Task details
Among the lines below, take the one holding "Click the MatchMyResume brand name text", the one holding "Task: Uncheck Animate preview checkbox", and all lines between them. Set them down exactly.

Items listed in a dataset:

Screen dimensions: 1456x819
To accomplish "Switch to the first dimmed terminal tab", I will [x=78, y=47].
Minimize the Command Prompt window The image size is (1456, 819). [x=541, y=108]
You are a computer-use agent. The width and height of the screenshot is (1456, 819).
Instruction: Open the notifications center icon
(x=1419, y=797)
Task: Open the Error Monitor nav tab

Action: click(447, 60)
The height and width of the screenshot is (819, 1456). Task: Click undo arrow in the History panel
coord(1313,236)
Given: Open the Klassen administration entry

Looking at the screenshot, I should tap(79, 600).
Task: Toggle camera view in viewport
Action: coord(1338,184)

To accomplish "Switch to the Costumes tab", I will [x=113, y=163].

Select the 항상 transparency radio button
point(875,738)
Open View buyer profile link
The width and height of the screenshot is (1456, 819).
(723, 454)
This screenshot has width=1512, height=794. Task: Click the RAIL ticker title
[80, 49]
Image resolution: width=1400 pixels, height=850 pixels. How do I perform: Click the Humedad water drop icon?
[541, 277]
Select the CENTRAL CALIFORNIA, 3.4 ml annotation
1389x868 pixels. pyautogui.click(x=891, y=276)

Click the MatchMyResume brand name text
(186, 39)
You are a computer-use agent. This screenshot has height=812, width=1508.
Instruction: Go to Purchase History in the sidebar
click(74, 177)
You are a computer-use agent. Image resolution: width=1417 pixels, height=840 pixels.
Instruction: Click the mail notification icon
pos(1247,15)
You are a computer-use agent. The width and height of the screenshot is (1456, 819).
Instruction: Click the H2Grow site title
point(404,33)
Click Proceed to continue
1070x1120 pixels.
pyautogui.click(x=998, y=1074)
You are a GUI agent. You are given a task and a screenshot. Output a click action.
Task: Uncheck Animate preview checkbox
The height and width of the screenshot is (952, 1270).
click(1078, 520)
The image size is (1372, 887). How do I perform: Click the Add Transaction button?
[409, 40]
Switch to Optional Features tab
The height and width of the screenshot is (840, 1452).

Response area
Click the MatchMyResume brand name text
(186, 39)
You are a computer-use agent. This screenshot has height=812, width=1508.
Instruction: Go to Purchase History in the sidebar
click(74, 177)
You are a computer-use agent. Image resolution: width=1417 pixels, height=840 pixels.
Instruction: Click the mail notification icon
pos(1247,15)
You are a computer-use agent. The width and height of the screenshot is (1456, 819).
Instruction: Click the H2Grow site title
point(404,33)
Click Proceed to continue
1070x1120 pixels.
pyautogui.click(x=998, y=1074)
You are a GUI agent. You are given a task and a screenshot. Output a click action.
Task: Uncheck Animate preview checkbox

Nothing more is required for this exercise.